Kłopoty od lat te same
Główny problem to brak możliwość dotarcia do rzeszy konsumentów – podkreśla z kolei Grzegorz Bartol, Wiceprezes firmy Bartex. I dodaje: – Dzisiaj jeden smak piwa aromatyzowanego, mam tu na myśli smak jabłkowy, stanowi 8- krotnie większy rynek niż cała kategoria cydrów. Konsument nie jest w stanie rozpoznać różnicy pomiędzy piwem, a cydrem.
Nie jest w stanie, bo wciąż niewielka jest wiedza konsumentów na temat cydru – głównie właśnie ze względu na brak możliwości reklamy. A różnica jest istotna – cydry powstają poprzez fermentację soku jabłkowego, natomiast w składzie cydropodobnych piw jabłkowych sok z jabłek stanowi margines.

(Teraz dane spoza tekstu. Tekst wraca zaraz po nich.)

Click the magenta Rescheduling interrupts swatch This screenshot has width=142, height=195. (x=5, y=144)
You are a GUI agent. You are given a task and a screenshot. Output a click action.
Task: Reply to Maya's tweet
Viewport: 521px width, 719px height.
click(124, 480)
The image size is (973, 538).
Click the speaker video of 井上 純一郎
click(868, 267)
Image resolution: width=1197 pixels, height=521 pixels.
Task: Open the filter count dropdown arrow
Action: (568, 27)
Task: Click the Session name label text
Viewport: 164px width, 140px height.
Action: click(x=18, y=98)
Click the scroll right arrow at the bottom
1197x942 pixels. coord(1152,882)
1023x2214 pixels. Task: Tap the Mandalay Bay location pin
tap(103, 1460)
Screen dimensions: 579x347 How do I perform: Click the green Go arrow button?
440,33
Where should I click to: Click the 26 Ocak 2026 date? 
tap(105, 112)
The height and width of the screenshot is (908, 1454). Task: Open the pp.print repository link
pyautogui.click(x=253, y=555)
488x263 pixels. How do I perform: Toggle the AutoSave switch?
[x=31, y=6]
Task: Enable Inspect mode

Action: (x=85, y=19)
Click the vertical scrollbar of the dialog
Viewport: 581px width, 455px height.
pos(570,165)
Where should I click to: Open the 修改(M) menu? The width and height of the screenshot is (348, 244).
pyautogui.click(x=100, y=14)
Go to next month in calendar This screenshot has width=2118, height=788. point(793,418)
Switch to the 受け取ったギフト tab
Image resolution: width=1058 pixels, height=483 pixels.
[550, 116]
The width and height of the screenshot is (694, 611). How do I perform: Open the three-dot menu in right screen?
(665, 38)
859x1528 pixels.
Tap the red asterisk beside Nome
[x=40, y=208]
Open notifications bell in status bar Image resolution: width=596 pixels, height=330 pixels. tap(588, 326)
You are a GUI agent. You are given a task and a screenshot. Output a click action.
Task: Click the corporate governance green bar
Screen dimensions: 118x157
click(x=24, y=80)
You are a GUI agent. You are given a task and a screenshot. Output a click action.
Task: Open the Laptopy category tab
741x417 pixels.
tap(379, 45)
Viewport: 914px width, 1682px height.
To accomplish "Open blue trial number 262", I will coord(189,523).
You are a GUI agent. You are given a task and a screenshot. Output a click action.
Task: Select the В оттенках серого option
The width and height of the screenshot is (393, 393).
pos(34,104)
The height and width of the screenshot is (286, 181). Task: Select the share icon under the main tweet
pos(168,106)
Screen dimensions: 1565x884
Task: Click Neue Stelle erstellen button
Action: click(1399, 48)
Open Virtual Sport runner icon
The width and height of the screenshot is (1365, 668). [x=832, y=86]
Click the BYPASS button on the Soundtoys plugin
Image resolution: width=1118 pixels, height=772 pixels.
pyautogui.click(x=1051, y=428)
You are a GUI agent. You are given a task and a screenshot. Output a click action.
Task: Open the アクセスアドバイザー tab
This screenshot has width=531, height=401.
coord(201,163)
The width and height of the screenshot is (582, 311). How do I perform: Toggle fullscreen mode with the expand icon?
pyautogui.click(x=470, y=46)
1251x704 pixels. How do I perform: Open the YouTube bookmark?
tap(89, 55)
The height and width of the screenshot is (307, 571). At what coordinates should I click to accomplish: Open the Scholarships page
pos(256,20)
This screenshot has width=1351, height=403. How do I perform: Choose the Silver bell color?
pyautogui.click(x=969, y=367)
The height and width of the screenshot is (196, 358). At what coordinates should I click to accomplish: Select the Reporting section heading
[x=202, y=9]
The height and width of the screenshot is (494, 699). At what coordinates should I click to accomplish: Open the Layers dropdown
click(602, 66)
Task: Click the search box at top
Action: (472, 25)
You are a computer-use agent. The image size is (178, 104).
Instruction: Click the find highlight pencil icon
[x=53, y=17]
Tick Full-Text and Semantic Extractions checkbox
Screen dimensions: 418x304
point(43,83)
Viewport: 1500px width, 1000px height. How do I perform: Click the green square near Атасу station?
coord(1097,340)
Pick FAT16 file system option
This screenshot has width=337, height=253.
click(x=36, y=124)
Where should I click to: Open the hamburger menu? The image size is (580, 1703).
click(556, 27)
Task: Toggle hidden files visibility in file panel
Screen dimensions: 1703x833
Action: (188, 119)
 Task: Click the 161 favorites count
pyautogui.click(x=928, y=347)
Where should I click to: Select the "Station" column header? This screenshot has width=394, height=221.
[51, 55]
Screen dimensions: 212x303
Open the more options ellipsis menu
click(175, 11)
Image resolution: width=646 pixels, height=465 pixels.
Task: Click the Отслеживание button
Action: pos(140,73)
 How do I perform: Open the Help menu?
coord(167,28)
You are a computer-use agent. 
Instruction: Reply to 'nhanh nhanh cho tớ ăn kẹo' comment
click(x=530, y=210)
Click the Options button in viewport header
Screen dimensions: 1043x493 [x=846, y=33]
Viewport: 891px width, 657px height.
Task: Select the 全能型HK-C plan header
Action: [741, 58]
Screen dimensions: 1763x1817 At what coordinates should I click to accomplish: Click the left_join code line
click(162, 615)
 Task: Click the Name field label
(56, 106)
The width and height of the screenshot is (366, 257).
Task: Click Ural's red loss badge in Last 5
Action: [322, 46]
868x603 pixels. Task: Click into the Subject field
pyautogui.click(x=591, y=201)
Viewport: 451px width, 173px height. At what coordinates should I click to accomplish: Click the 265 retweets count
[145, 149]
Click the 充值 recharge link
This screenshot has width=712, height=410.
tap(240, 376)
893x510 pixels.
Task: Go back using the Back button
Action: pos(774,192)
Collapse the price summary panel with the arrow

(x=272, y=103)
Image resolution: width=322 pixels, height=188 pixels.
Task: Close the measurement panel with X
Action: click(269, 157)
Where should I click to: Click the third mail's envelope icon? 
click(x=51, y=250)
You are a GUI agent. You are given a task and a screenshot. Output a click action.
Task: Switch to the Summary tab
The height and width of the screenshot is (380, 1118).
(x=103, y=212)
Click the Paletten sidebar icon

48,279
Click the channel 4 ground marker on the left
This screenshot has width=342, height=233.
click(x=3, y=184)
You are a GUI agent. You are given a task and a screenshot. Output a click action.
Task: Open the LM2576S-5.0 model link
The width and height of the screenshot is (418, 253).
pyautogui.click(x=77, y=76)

Dodatkowo, jak zauważa Tomasz Iżewski, Prezes firmy Warwin, cydr – w przeciwieństwie do piwa – posiada znaczne ograniczenia w zakresie receptury. – Łączenie cydru z innymi owocami takimi jak truskawki, wiśnie czy aronia, które pozwoliłoby na naturalne uatrakcyjnienie gamy produktowej cydru, jest obwarowane zakwalifikowaniem produktu do wyższej stawki akcyzowej, zarezerwowanej dla wina, a tym samym powoduje nieopłacalność takich przedsięwzięć. W naszej ocenie cydr nie powinien konkurować z winem, ale właśnie z piwem i z tego względu możliwość eksperymentowania z różnymi smakami w ramach tej kategorii powinna być dopuszczona, tak jak w innych krajach – nadbałtyckich czy w Skandynawii – mówi Prezes Warwinu.